Best online venue for taking a free or cheep course in R
April 23, 2020 12:59 PM   Subscribe

I've had some casual exposure to R. I would like to become sufficiently proficient that I could say install R and packages, import a data set, run some statistical models, and make some graphs. I'd like to do a course online. I'd like something free or quite cheap. I do not require any sort of certification or grade etc. What's the best source/site for such a course? I'm open to everything from to MOOCs etc. I don't think i really want to cobble something together by browsing youtube.
posted by If only I had a penguin... to Education (13 answers total) 32 users marked this as a favorite
The book R for Data Science, by Hadley Wickham, is available free online. The text mostly consists of code examples with explanations. The idea is to copy-and-paste the code into your own RStudio as you go, so it's fairly interactive. This is not a video course of the kind you would get from a MOOC, but the material is exactly what you want.
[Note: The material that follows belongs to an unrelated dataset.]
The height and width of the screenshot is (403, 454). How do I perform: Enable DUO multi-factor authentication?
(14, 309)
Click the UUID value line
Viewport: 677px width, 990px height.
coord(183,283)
Hadley Wickham is a very influential R programmer who advocates a certain programming style and set of tools. These are what the book teaches. They are quite popular, for good reason, and many would argue they are the best place for a beginner to start, but there are other programming styles, so it's worth being aware of that.
posted by vogon_poet at 1:06 PM on April 23, 2020 [10 favorites]

I suppose it depends on what you consider "cheap."

Data Camp is roughly $25 a year now.

Coursera is roughly $50 per course per month.

Both of those are cheap to me and the certifications look impressive.
posted by Young Kullervo at 1:11 PM on April 23, 2020

I took a Johns Hopkins MOOC years ago through coursera that was a great intro to the language.
They have since transformed it into a whole sequence of classes:
It looks like it is still free as long as you don't need a certificate of completion. (see the last question in their FAQ)
posted by stobor at 1:19 PM on April 23, 2020

Pluralsight's content has been good (in areas I am familiar with); do they have anything for R? I know that they're free for anyone in April.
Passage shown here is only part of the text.